In these three cases, the exact patient chimerism status was unclear or unavailable. However, allogeneic immune cells did not seem to effectively prevent relapse in these cases, which was also observed in our own case. Isolated EMR of the breast may involve a different mechanism from bone marrow relapse or isolated EMR of the CNS or testes, and cannot be explained by an anatomical barrier preventing exposure to cytotoxic chemotherapy. Firstly, EMR has been reported more frequently in acute leukemia after allogeneic HSCT than after chemotherapy alone [1], in sites other than sanctuary sites such as the CNS or testes, including in the kidney, bone, intestine, and breast, although this is rare. Secondly, the median time from allogeneic HSCT to relapse is significantly longer for EMR than for EMR with bone marrow involvement or bone marrow relapse alone [5]. Thirdly, EMR-free survival is similar between patients with and without GVHD, which has an anti-leukemic effect [5].
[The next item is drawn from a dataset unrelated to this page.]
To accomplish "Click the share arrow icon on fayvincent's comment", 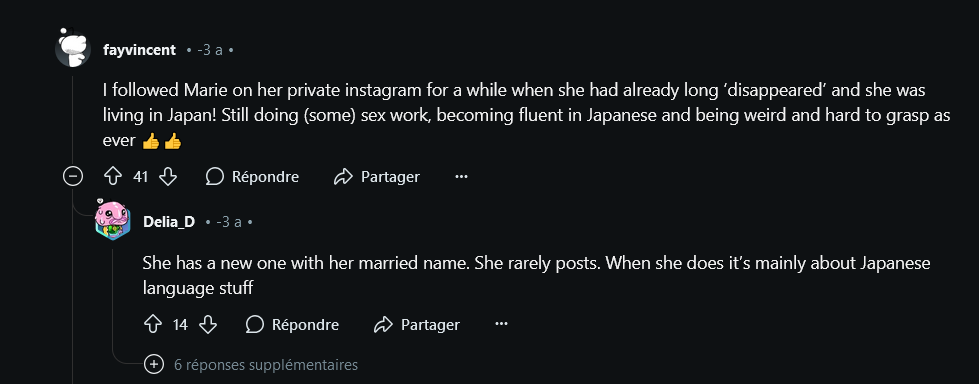I will click(343, 177).
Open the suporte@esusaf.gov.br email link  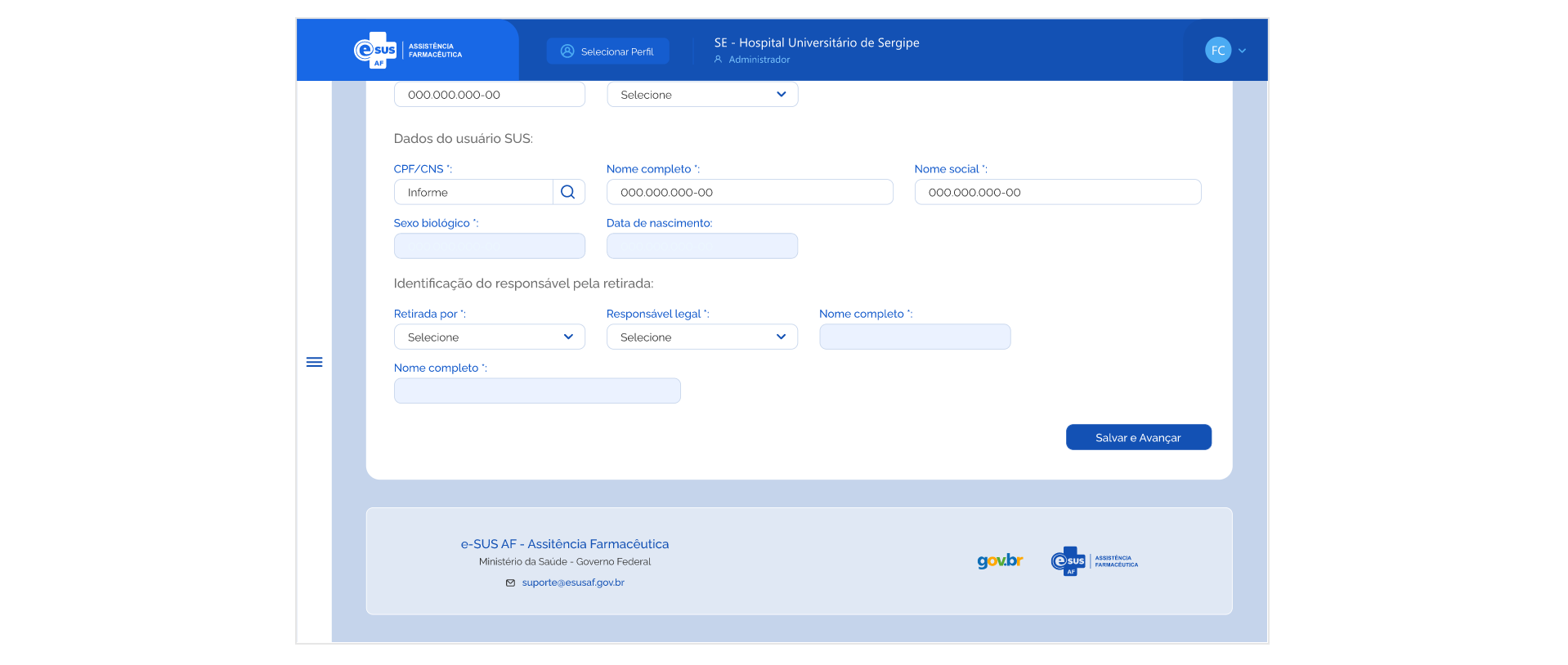(x=573, y=582)
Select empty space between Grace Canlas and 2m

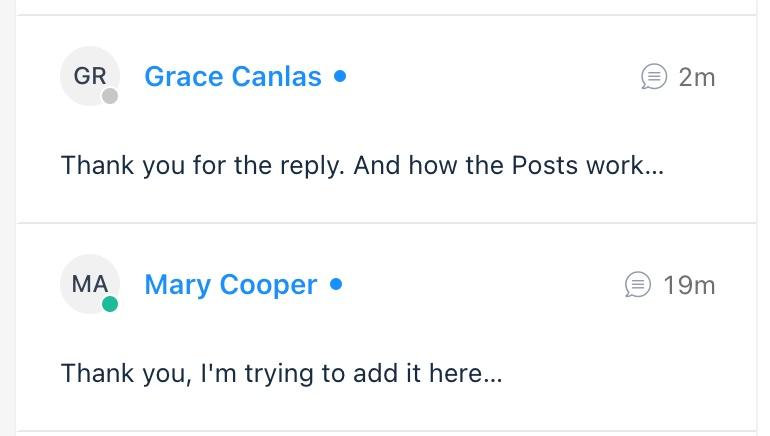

In terms of treatment, radiotherapy may play a key role in EMR of the breast, as it does in EMR of sanctuary sites. In one case, a patient maintained CR after radiotherapy without high-dose chemotherapy before developing EMR in a sanctuary site [2], and another patient that did not receive radiotherapy experienced recurrent EMR at the same site in the breast [3]. Our patient also received radiotherapy after diagnosis of isolated EMR, and the mass disappeared with no evidence of leukemia relapse. The appropriate next treatment step in cases such as these remains unclear. Chemotherapy administered immediately after the disappearance of the breast mass, while the patient is in complete chimerism, or delayed chemotherapy may be options; however, the appropriate chemotherapy regimen and intensity for such cases remain to be investigated. The treatment sequence of chemotherapy and radiotherapy may also affect patient outcomes in EMR of the breast. Unfortunately, little is known about the optimal intensity, sequence, or timing of chemotherapy and radiotherapy in cases such as these. Thus, further studies are warranted in order to clarify the underlying mechanism and to determine the optimal treatment for isolated breast EMR, particularly in patients who maintain complete chimerism.